[Activity]:
Please give back only the lines below from the one containing "The width and height of the screenshot is (1210, 488)." to the one containing "Select the blue 200 EMA label", each repeated word for word, both ends included.

Pixel coordinate grounding data
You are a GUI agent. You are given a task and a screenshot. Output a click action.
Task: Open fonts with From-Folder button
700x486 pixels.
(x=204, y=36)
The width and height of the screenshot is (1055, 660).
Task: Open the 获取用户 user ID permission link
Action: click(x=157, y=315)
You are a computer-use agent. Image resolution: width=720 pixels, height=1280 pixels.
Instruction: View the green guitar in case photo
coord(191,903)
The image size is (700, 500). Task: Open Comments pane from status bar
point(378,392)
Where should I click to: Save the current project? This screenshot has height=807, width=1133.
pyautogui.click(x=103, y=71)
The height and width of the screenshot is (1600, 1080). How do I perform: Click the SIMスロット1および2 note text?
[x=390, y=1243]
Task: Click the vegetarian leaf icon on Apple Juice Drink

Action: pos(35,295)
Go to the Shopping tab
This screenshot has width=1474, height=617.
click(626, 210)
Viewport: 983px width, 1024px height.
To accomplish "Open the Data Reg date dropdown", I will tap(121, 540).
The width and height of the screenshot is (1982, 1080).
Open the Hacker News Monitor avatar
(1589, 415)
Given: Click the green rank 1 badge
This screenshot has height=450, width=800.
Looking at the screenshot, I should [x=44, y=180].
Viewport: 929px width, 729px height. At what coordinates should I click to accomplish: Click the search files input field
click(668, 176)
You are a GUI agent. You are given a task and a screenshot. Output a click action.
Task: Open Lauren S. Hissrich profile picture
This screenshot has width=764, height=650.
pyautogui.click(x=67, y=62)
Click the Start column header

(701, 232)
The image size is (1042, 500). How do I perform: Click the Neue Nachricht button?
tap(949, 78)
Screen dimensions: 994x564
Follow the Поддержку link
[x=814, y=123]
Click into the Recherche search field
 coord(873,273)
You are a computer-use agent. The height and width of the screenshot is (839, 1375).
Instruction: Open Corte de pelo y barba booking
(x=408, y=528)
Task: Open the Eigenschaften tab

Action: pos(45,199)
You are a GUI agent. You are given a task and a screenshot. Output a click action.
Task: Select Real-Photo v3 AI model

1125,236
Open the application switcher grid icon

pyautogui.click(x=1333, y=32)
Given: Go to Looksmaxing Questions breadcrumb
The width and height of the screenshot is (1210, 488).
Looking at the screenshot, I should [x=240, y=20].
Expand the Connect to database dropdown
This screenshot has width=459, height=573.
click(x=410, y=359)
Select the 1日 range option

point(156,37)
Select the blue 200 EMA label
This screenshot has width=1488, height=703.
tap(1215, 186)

[Answer to the problem]:
The width and height of the screenshot is (1210, 488).
Looking at the screenshot, I should [x=240, y=20].
Expand the Connect to database dropdown
This screenshot has width=459, height=573.
click(x=410, y=359)
Select the 1日 range option

point(156,37)
Select the blue 200 EMA label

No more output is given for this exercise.